(What the exercise asks)
Reproduce the data from its first line through the line containing "point(60,857)", substituting "Command" for every occurrence of "Instruction" and leaving everything else unchanged. Omit the pictures.
— begin —
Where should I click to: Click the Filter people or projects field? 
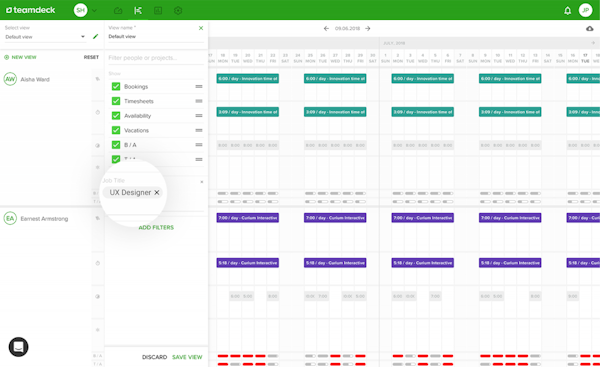(x=156, y=58)
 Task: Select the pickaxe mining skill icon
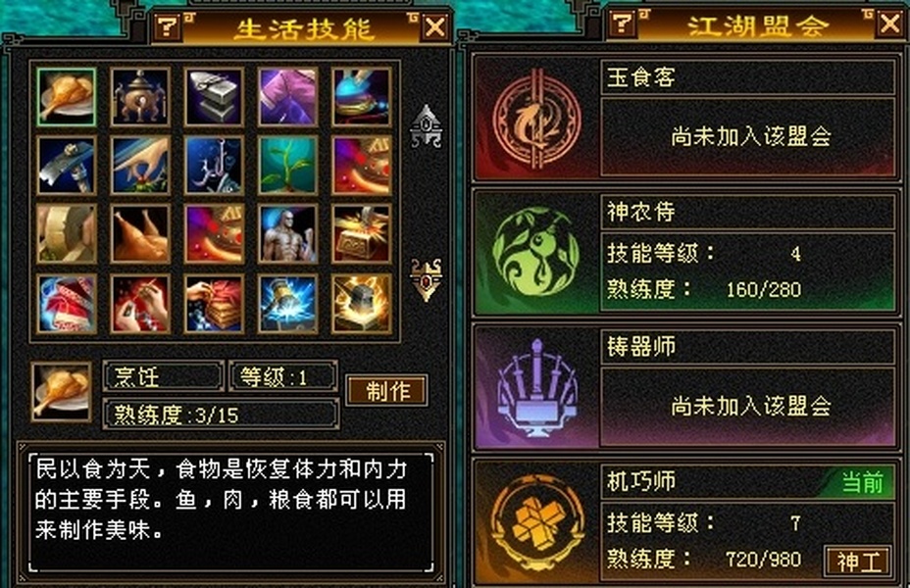pos(66,166)
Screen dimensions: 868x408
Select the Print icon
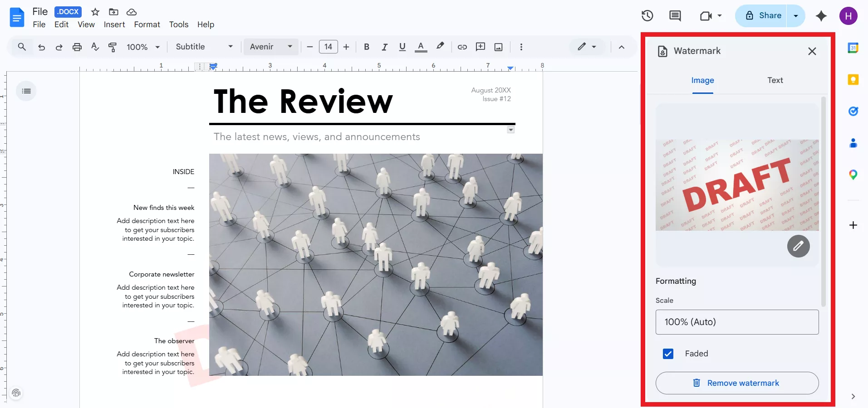tap(77, 47)
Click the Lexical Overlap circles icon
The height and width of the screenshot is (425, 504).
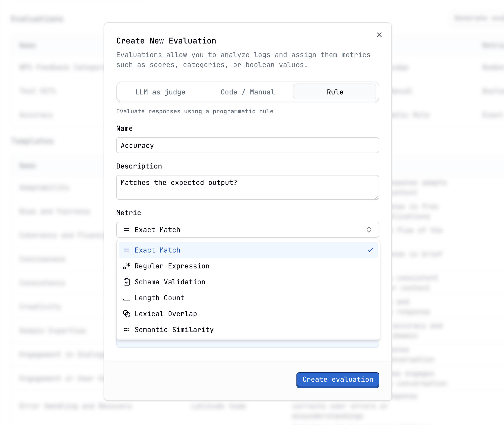coord(127,314)
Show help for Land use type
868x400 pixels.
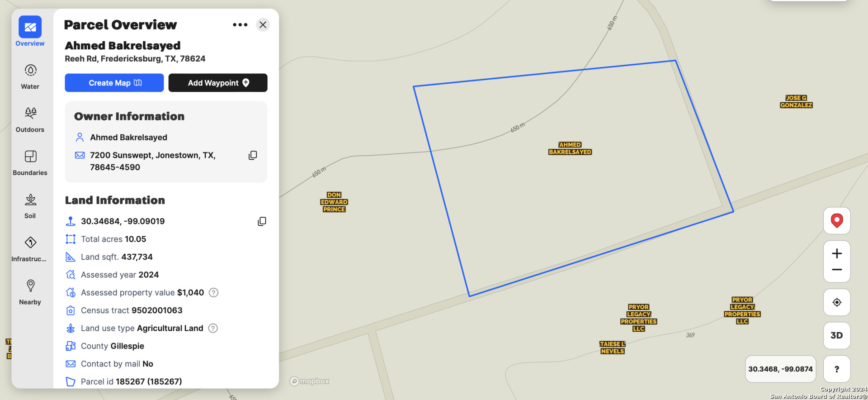(213, 328)
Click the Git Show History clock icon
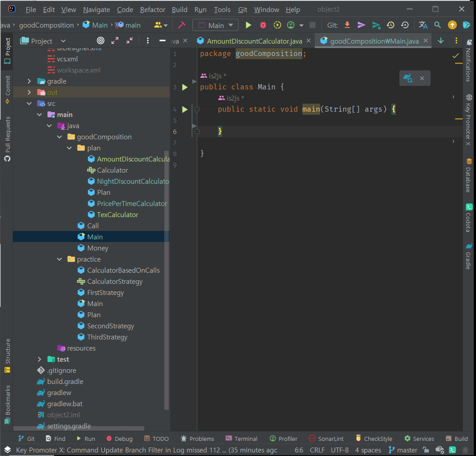The height and width of the screenshot is (456, 476). (391, 25)
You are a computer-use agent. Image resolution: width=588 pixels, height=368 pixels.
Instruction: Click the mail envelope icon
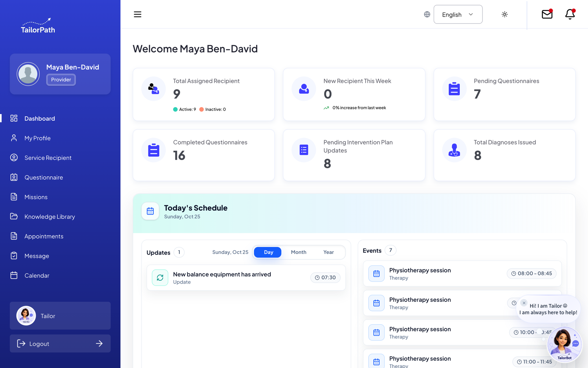coord(547,14)
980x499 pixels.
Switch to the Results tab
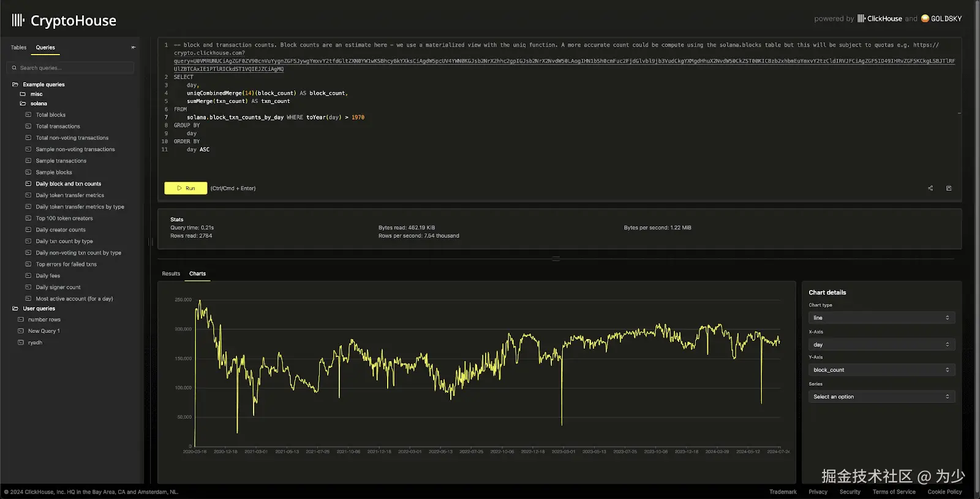pyautogui.click(x=171, y=273)
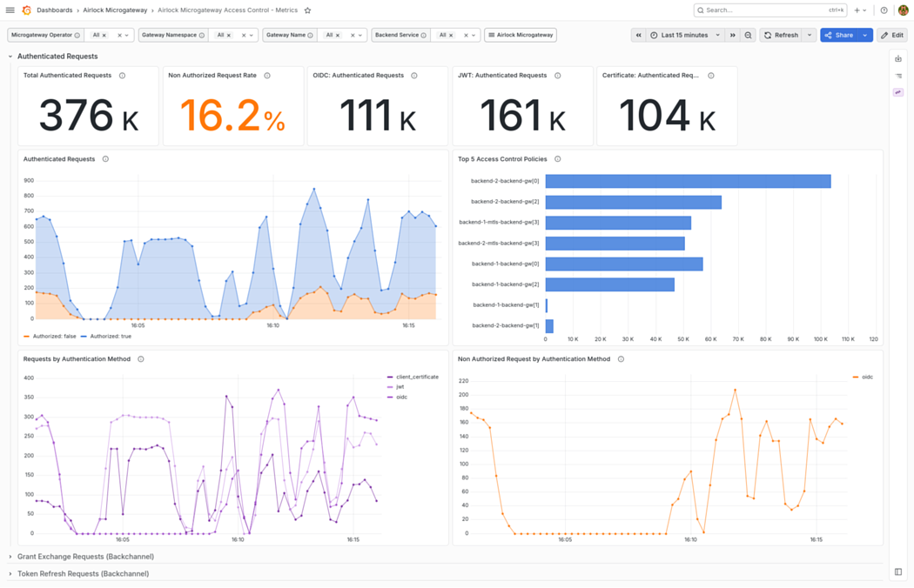Open the help question mark icon
The height and width of the screenshot is (588, 914).
(x=884, y=10)
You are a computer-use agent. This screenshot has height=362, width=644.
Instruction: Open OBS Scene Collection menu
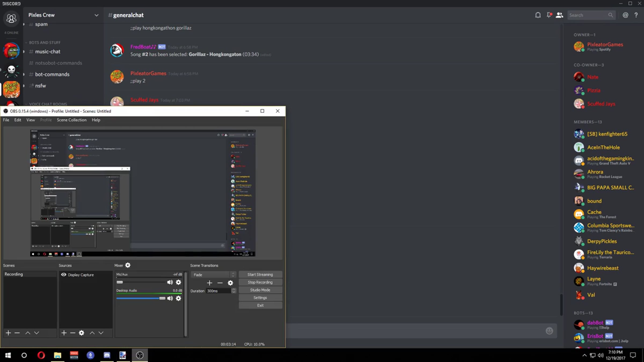click(71, 120)
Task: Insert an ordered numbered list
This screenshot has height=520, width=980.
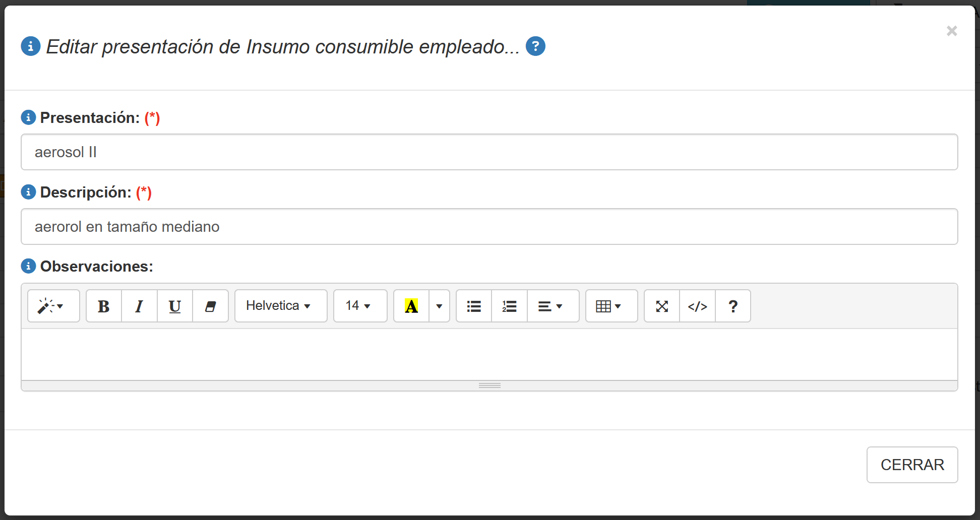Action: 509,306
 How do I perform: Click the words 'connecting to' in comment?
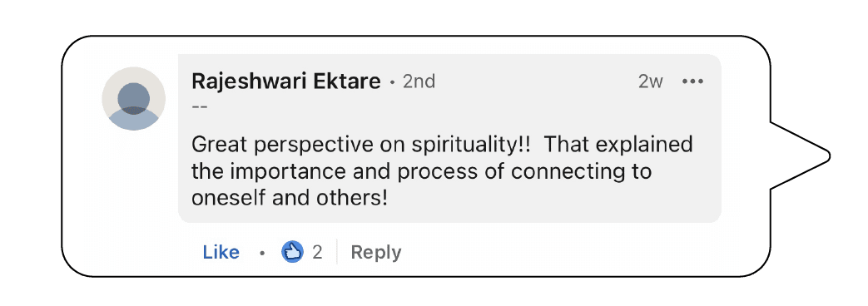pos(581,171)
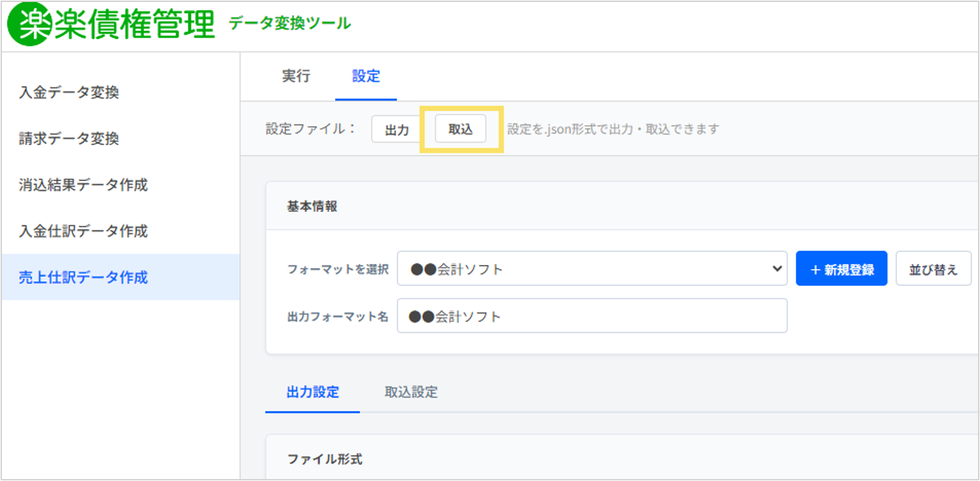Click the 取込 settings file button

pos(461,129)
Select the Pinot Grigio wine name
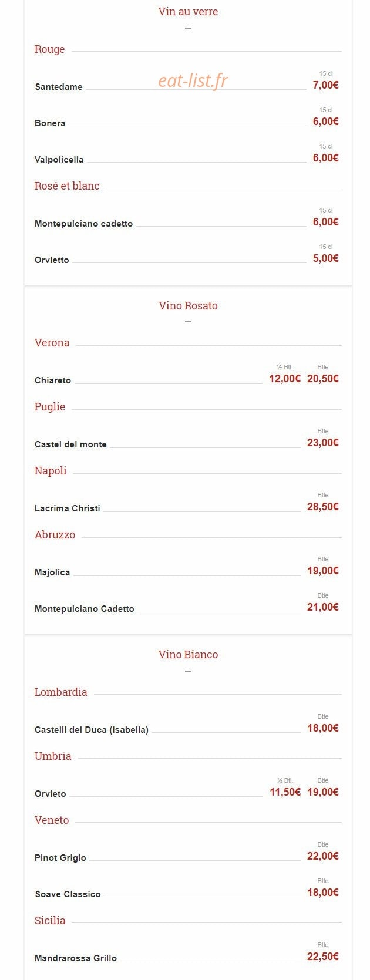 point(60,857)
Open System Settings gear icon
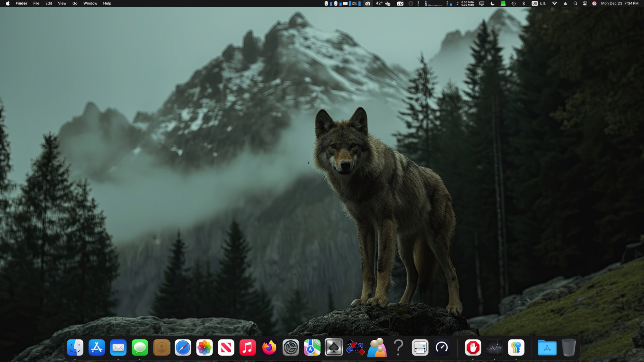 pos(291,348)
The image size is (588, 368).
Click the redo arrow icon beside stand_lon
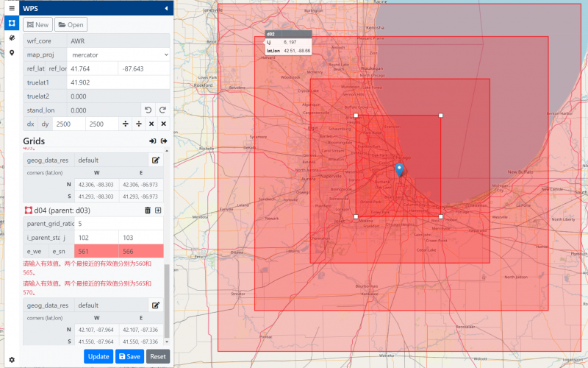(162, 110)

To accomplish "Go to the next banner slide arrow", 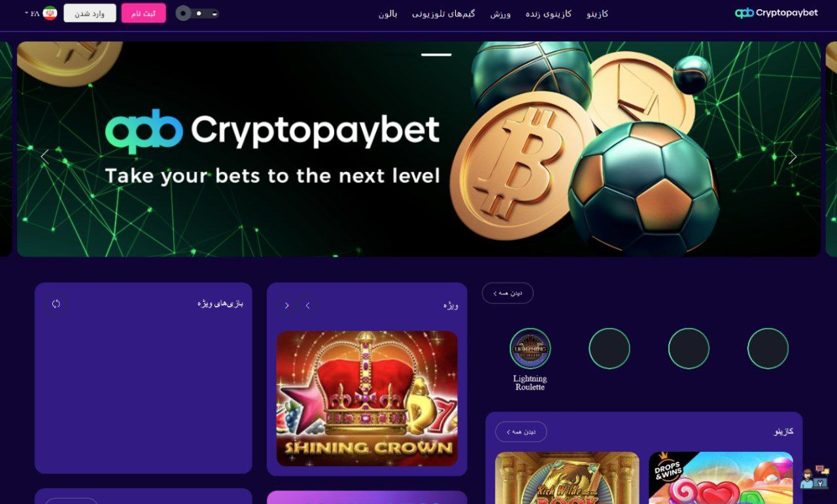I will click(793, 157).
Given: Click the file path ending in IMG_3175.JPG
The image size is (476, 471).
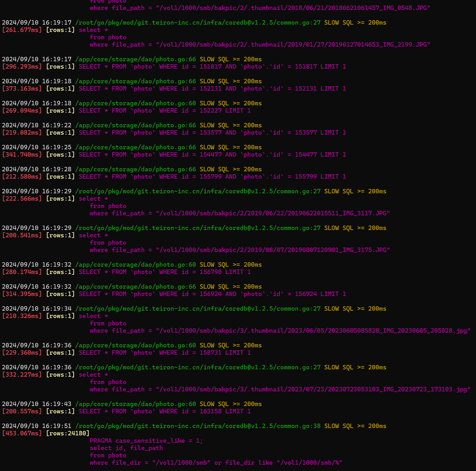Looking at the screenshot, I should pos(273,250).
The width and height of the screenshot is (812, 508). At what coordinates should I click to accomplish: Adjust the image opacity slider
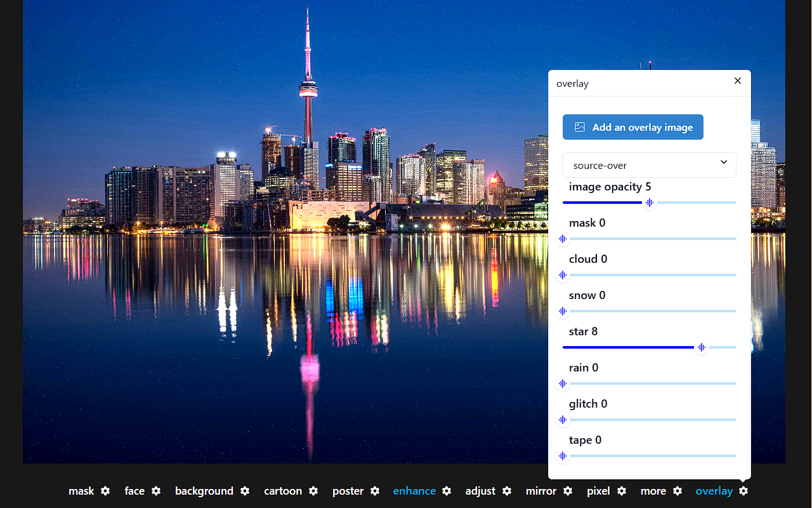coord(649,203)
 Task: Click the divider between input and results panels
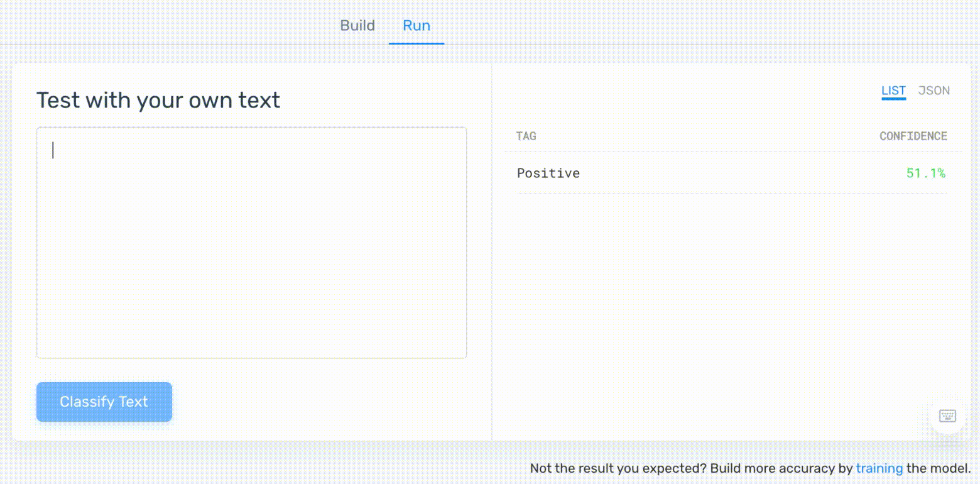coord(492,251)
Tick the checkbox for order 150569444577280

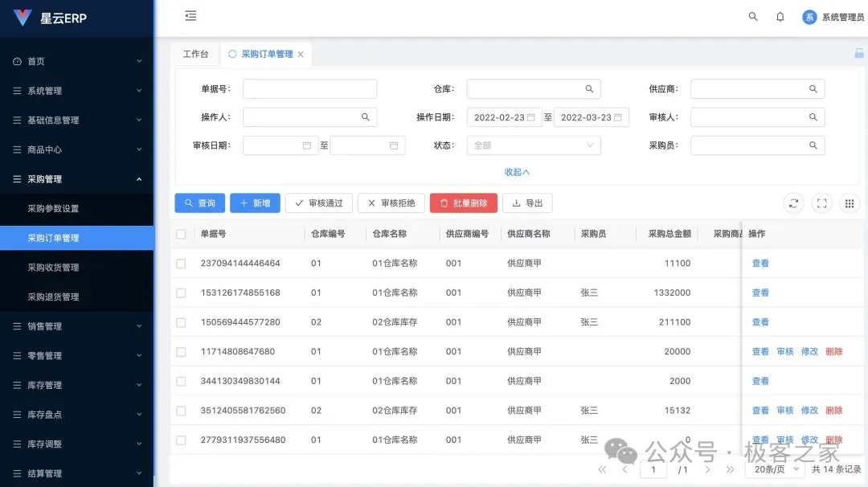point(181,321)
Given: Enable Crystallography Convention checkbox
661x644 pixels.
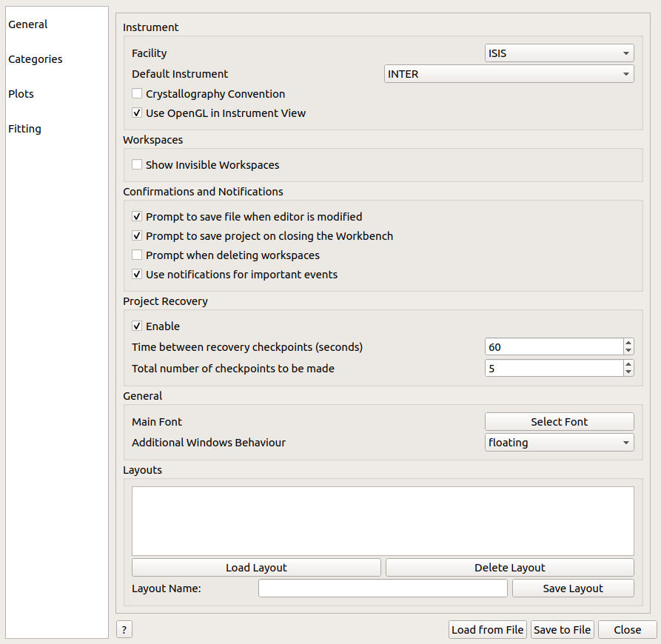Looking at the screenshot, I should click(x=137, y=94).
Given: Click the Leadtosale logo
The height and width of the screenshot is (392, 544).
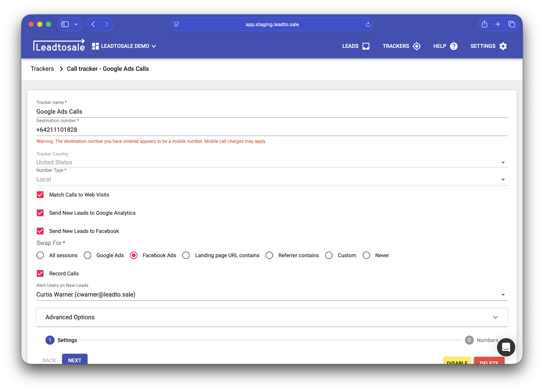Looking at the screenshot, I should (x=59, y=46).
— end —
(Task answer)
Where should I click to: Click the Filter people or projects field? 
(x=156, y=58)
 Task: Select the pickaxe mining skill icon
pos(66,166)
Screen dimensions: 868x408
Select the Print icon
tap(77, 47)
Click the Lexical Overlap circles icon
The height and width of the screenshot is (425, 504).
coord(127,314)
Show help for Land use type
868x400 pixels.
(213, 328)
Click the Git Show History clock icon
The height and width of the screenshot is (456, 476). (391, 25)
You are a computer-use agent. Image resolution: width=588 pixels, height=368 pixels.
Command: Click the mail envelope icon
coord(547,14)
980x499 pixels.
Switch to the Results tab
pyautogui.click(x=171, y=273)
Open the help question mark icon
The height and width of the screenshot is (588, 914).
(x=884, y=10)
You are a computer-use agent. This screenshot has height=362, width=644.
Command: Open OBS Scene Collection menu
click(71, 120)
Task: Insert an ordered numbered list
This screenshot has height=520, width=980.
Action: 509,306
 How do I perform: Click the words 'connecting to' in comment?
pos(581,171)
Click the 取込 settings file button

pos(461,129)
Select the Pinot Grigio wine name
 point(60,857)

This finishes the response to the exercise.